I have JSON data which is saved in BigQuery as a string.
{ "event":{ "action":"prohibitedSoftwareCheckResult", "clientTime":"2017-07-16T12:55:40.828Z", "clientTimeZone":"3", "serverTime":"2017-07-16T12:55:39.000Z", "processList":{ "1":"outlook.exe", "2":"notepad.exe" } }, "user":{ "id":123456, } }
I want to have a result set where each process will be in a different row.

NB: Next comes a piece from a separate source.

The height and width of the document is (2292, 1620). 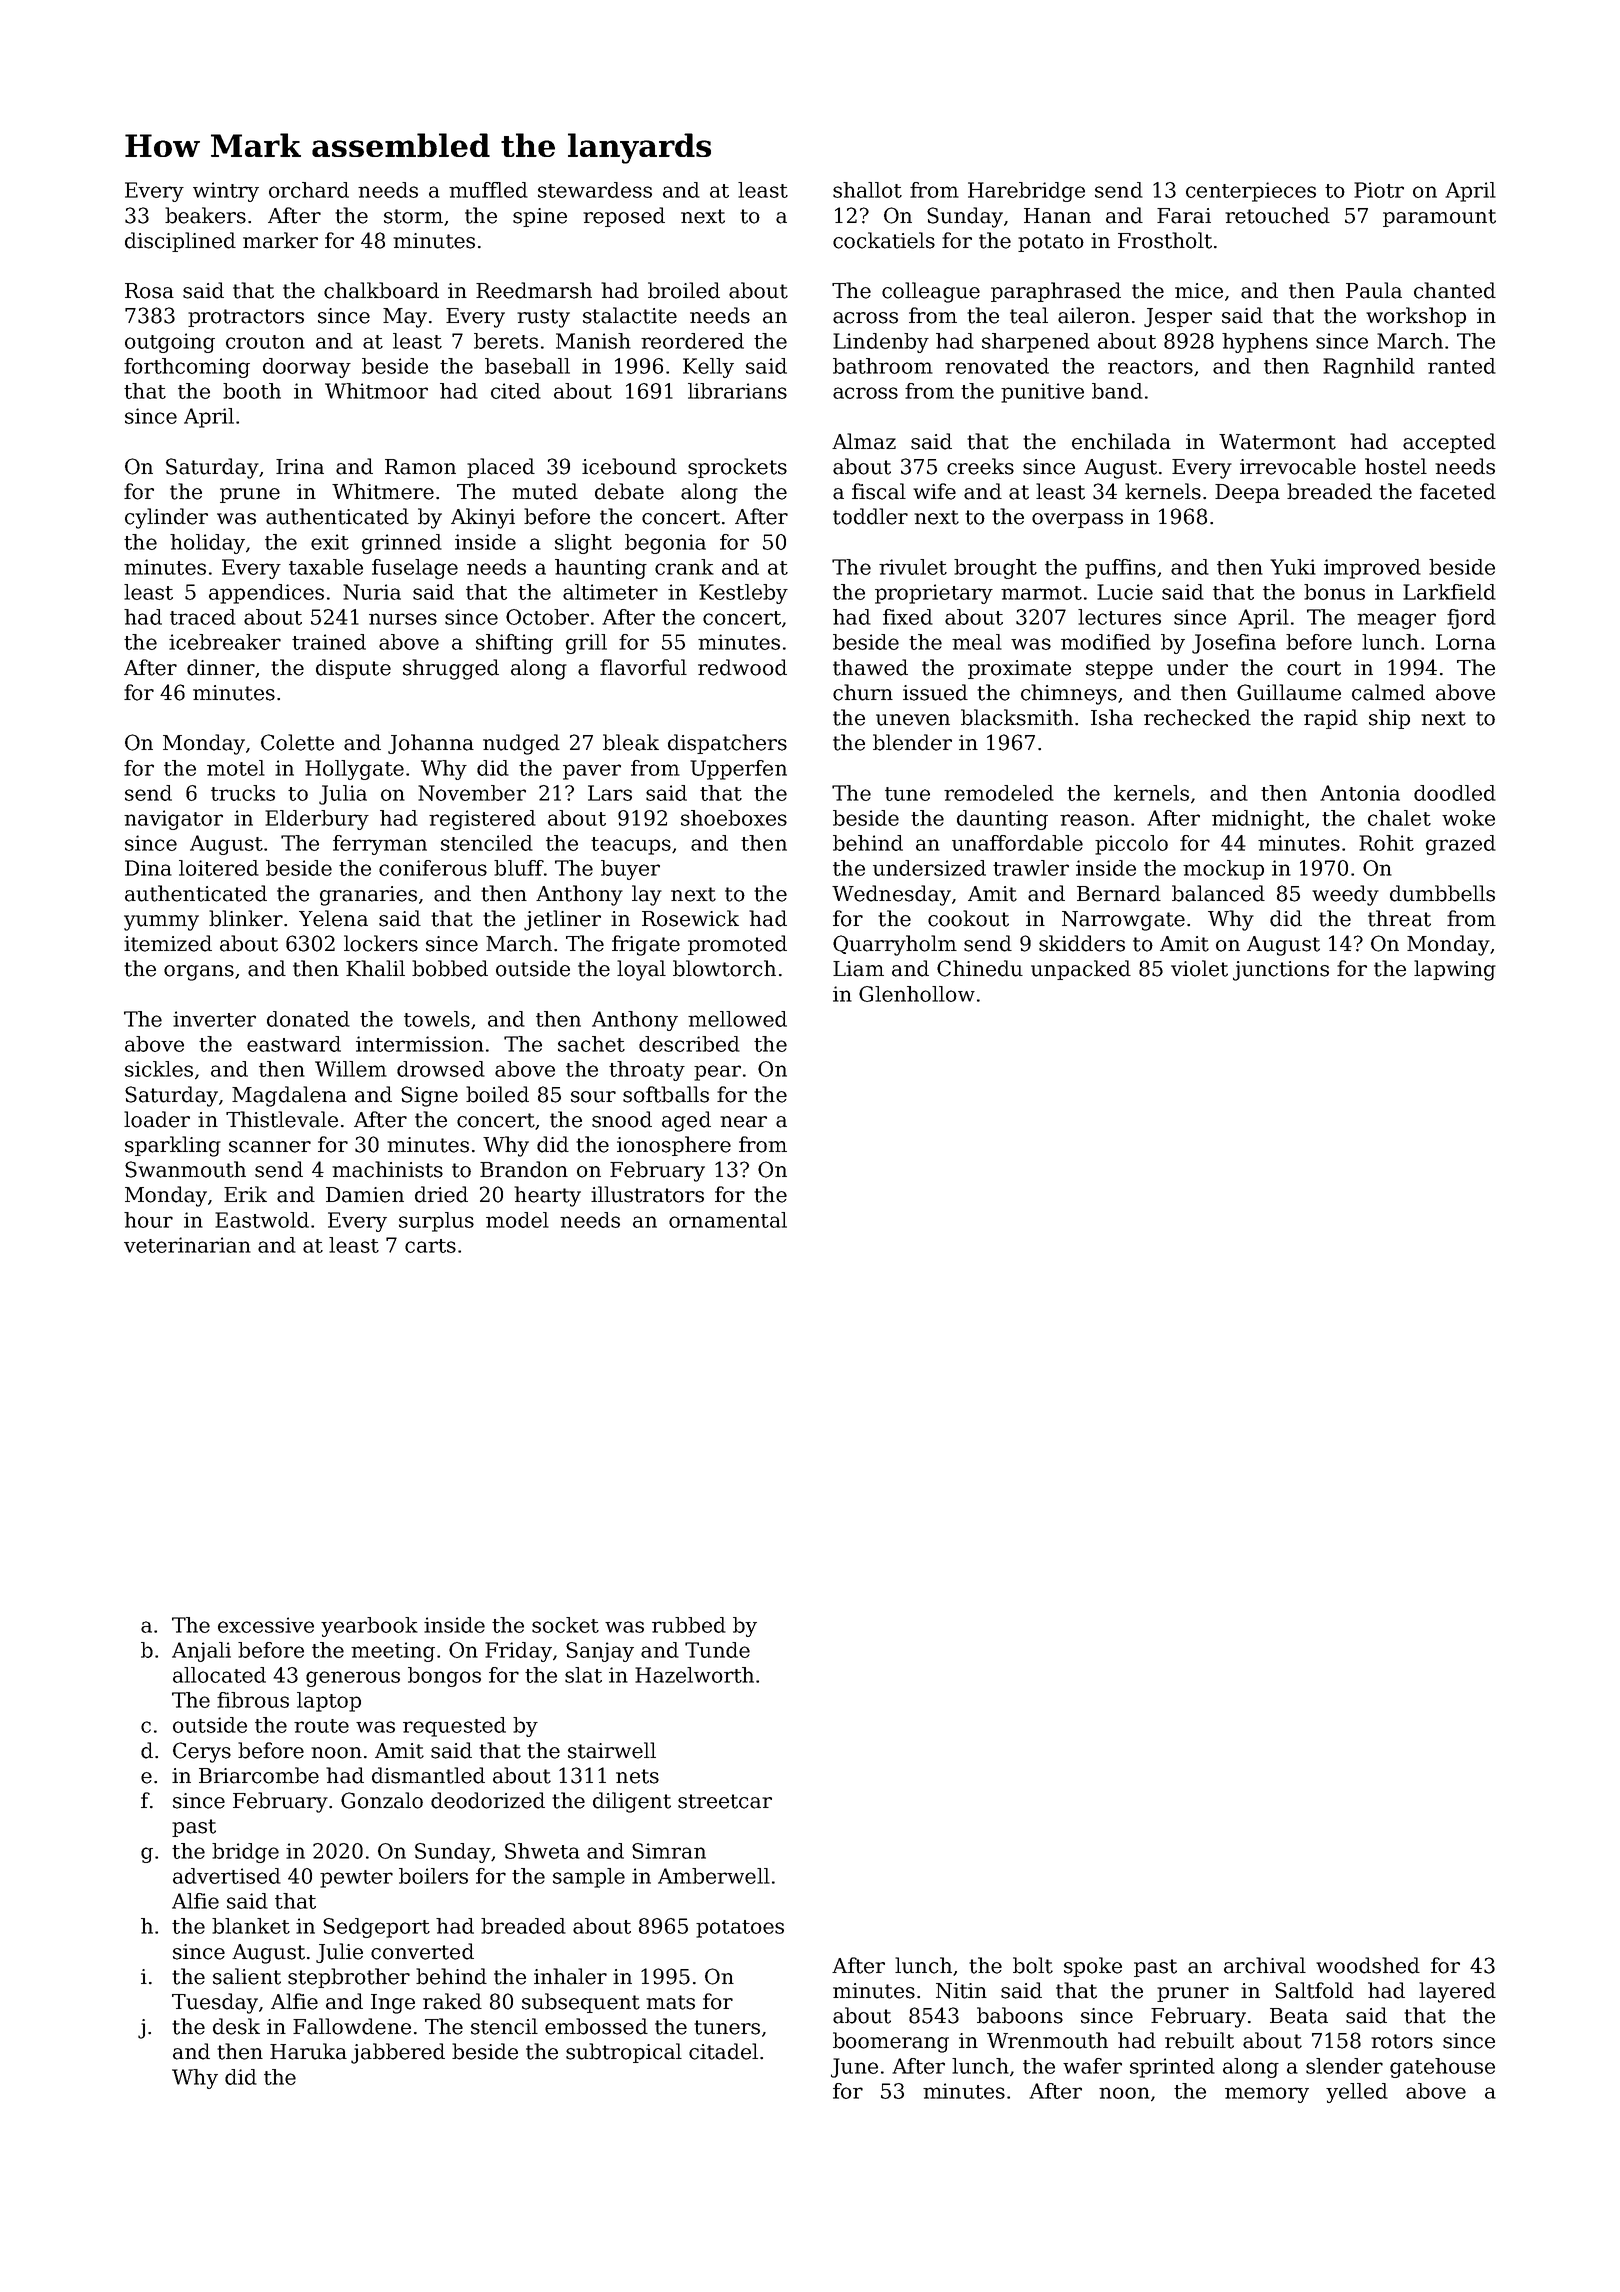 I want to click on Quarryholm, so click(x=895, y=945).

Something like:
UserID ProcessName ------------------------- 123456 outlook.exe 123456 notepad.exe
I saw there is an option to query repeated data but the field needs to be RECORD type to my understanding.
Is it possible to convert to RECORD type “on the fly” in a subquery? (I can’t change the source field to RECORD).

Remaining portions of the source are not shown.